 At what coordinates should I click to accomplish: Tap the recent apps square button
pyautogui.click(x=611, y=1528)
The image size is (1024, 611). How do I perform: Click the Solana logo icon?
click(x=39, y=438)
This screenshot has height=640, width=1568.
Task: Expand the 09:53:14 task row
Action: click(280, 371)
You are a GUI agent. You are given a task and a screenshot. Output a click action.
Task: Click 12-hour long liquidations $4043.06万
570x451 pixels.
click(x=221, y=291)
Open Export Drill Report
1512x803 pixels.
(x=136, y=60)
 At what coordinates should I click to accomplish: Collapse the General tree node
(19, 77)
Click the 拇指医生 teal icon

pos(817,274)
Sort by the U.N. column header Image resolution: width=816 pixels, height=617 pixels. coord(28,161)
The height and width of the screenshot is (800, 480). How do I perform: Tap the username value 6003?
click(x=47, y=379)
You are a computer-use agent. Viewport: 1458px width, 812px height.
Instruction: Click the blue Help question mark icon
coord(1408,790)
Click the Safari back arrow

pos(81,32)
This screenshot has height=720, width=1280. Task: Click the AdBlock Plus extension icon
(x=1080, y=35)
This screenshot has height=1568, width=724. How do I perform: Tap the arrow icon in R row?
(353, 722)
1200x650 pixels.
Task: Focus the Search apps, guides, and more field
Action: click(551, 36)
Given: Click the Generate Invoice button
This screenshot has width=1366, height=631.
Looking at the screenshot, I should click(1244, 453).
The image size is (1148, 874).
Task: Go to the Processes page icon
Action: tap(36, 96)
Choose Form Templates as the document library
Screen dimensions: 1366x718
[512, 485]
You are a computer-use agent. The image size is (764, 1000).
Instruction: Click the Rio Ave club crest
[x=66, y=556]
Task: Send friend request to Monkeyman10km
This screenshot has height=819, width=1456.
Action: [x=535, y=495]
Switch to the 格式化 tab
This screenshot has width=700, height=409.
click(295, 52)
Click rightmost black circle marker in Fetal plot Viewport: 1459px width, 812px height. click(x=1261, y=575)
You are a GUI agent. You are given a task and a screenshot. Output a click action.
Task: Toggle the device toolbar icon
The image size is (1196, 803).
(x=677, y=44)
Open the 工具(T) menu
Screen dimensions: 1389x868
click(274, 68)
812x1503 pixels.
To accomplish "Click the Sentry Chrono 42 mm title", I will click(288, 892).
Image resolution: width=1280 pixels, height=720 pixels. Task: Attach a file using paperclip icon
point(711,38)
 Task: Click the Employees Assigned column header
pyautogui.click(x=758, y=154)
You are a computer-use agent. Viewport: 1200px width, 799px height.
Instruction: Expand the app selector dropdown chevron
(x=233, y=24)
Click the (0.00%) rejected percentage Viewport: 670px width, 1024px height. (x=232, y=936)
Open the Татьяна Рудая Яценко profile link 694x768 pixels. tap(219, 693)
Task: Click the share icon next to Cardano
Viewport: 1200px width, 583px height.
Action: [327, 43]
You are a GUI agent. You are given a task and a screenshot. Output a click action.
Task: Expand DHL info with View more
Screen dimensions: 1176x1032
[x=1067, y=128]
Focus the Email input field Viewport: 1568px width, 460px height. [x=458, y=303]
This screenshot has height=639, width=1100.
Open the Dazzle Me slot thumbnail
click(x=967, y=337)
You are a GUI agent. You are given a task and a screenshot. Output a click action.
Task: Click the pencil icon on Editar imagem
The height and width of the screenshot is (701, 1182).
⁂
**REQUIREMENT**
Give again, exactly and with nothing added, the lines running from the one that contains "This screenshot has height=639, width=1100." to the last line of the material.

**WRITTEN RESPONSE**
This screenshot has height=639, width=1100.
Open the Dazzle Me slot thumbnail
click(x=967, y=337)
You are a GUI agent. You are given a task and a screenshot. Output a click action.
Task: Click the pencil icon on Editar imagem
The height and width of the screenshot is (701, 1182).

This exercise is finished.